I am still wondering about trans esterification - which acrylate is used in the gel? I would look to see if that alcohol is in the GC trace. I would suggest injecting methanol, ethanal, acetic acid, and ethyl acetate to be sure that you could locate likely products. I am suggesting methanol as methyl esters are comon comercially.

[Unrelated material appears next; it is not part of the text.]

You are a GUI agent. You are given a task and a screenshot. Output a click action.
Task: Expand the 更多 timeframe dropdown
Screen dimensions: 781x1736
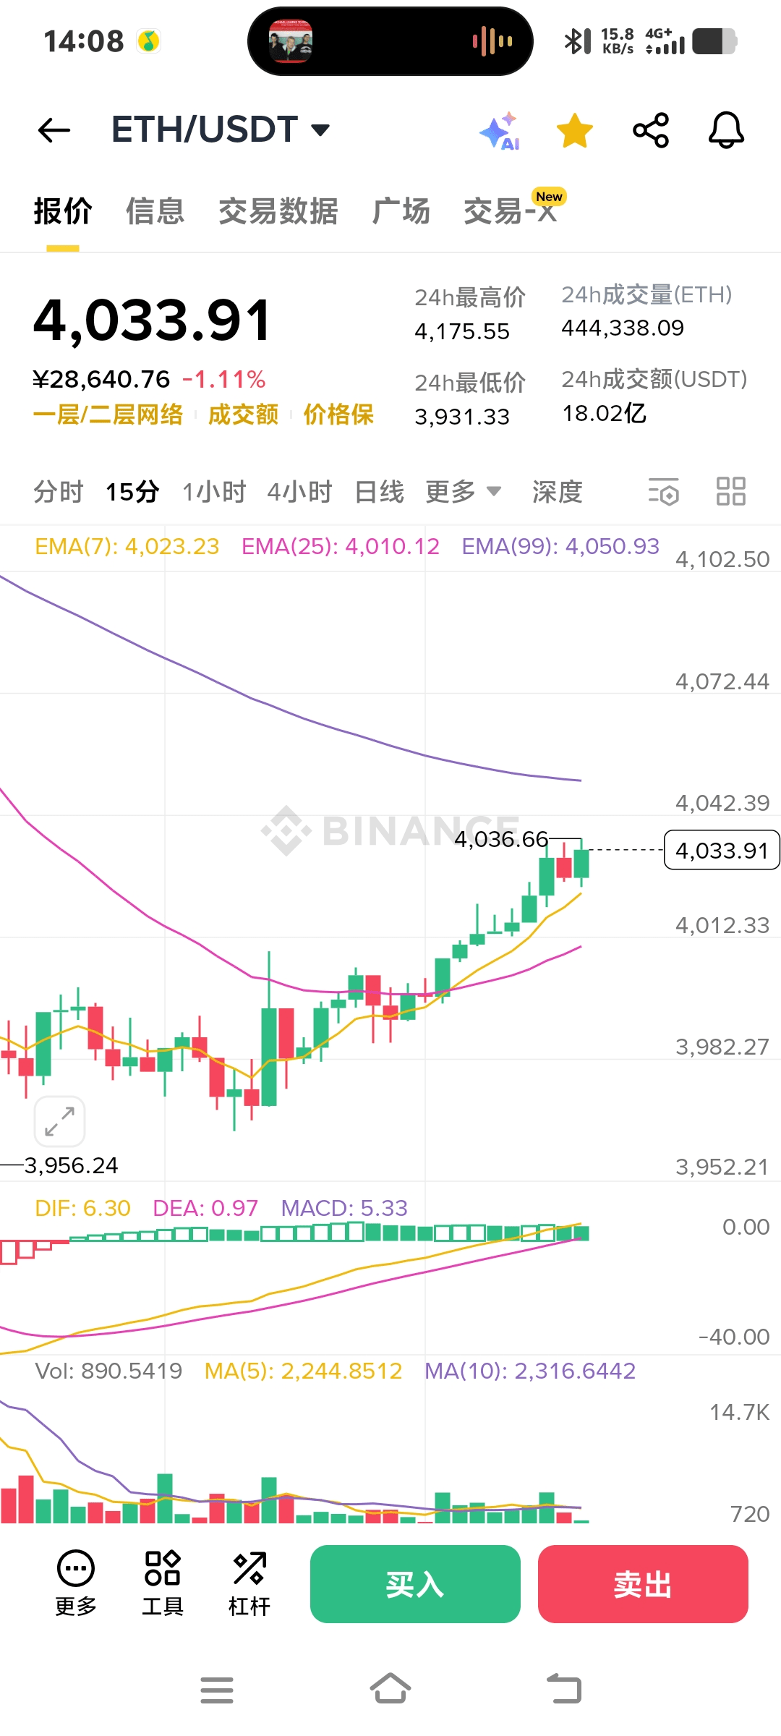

From way back in the days I took organic chemistry - typically aldehydes oxidize to acids faster than the alcohol oxidizes to form the aldehyde. While I have observed ethanal in a bottle of absolute alcohol, my recollection is that I have found much more acetic acid and ethyl acetate present. (This has been in the examination of a blank to identify background contaminants.)

[bhuvfe]

[quote=

GC parameters: 100% wax column, 40C isothermal for 6 minutes; ramped to 100C hold for 1 min; inlet psig= 10; inj = 200C; Det = 300C


:[/quote]


Have you tried to increase the final T to the maximum allowed for this column (and the hold time)?

[bhuvfe]

Do you have any way to verify ethyl chloride formation? Possibly before your sample preparation (ethyl chloride is a gas at room T)?

[HW Mueller]

I was talking about EtOH reaction with acrylate.
The use of parafilm as you describe is highly suspect.
You would not be the first one to inadvertendly have large handling differences between ref. and unknown.
I still don´t have any clue as to why you conclude that you have oxidation.

[Jumpshooter]

After conducting a few additional tests I have determined that our problem (i.e., failure to detect ethanol oxidation products) is not instrument related. The problem seems like it inheres in the actual chemical rxns. For one, I will treat the "acid" sample with acidified potass.dichromate to see if the ethanol can truly be oxidized into ethanal and ethanoic acid. However, this is a bit of a 'deviation' from the standard product stability testing protocol; yet, it seems necessary to try? Inject the sample and inspect that baseline chrom for peaks.